**WORK REQUIRED:** From the first line through the line containing "Given: Click the icon next to Palnor", transcribe the records exactly and include no other lines.

>>

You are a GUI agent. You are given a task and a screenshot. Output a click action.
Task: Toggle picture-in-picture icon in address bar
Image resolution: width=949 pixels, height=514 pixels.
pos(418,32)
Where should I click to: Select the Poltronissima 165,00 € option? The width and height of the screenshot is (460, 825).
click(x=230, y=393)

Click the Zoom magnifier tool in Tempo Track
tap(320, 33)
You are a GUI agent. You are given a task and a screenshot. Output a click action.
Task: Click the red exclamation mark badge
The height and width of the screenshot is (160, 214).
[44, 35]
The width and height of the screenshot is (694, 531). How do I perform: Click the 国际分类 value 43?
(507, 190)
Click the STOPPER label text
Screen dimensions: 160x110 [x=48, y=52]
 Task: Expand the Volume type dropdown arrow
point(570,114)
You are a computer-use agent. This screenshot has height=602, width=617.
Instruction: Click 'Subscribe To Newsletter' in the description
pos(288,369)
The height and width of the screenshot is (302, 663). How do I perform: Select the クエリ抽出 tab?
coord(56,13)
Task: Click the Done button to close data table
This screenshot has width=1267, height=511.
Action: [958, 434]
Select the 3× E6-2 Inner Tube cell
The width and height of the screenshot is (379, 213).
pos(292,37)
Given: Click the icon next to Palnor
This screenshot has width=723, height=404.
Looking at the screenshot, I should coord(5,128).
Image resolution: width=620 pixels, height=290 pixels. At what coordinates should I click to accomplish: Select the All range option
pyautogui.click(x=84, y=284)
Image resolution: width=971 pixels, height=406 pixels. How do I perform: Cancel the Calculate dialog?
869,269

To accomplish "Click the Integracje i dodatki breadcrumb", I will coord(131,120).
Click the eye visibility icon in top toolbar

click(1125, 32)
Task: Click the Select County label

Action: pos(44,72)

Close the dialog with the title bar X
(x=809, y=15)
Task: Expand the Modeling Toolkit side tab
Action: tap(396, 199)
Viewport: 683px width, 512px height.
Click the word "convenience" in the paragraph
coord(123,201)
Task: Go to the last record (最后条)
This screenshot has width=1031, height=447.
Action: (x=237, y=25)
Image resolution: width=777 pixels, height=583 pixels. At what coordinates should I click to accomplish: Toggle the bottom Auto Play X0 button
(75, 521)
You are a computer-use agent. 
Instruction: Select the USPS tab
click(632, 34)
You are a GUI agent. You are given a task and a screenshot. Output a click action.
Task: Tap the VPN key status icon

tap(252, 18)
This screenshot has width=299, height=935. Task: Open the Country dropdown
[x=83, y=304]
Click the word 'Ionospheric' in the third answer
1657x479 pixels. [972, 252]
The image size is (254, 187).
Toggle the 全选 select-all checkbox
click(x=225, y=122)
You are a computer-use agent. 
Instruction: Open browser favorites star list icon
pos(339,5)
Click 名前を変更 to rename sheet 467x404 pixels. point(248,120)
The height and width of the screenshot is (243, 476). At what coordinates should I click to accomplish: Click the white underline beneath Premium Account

<<

**SOLUTION FOR THIS PROBLEM:**
You are a GUI agent. You are given a task and a screenshot. Output a click action.
Task: Toggle picture-in-picture icon in address bar
Image resolution: width=949 pixels, height=514 pixels.
pos(418,32)
Where should I click to: Select the Poltronissima 165,00 € option? The width and height of the screenshot is (460, 825).
click(x=230, y=393)

Click the Zoom magnifier tool in Tempo Track
tap(320, 33)
You are a GUI agent. You are given a task and a screenshot. Output a click action.
Task: Click the red exclamation mark badge
The height and width of the screenshot is (160, 214).
[44, 35]
The width and height of the screenshot is (694, 531). How do I perform: Click the 国际分类 value 43?
(507, 190)
Click the STOPPER label text
Screen dimensions: 160x110 [x=48, y=52]
 Task: Expand the Volume type dropdown arrow
point(570,114)
You are a computer-use agent. This screenshot has height=602, width=617.
Instruction: Click 'Subscribe To Newsletter' in the description
pos(288,369)
The height and width of the screenshot is (302, 663). How do I perform: Select the クエリ抽出 tab?
coord(56,13)
Task: Click the Done button to close data table
This screenshot has width=1267, height=511.
Action: [958, 434]
Select the 3× E6-2 Inner Tube cell
The width and height of the screenshot is (379, 213).
pos(292,37)
Given: Click the icon next to Palnor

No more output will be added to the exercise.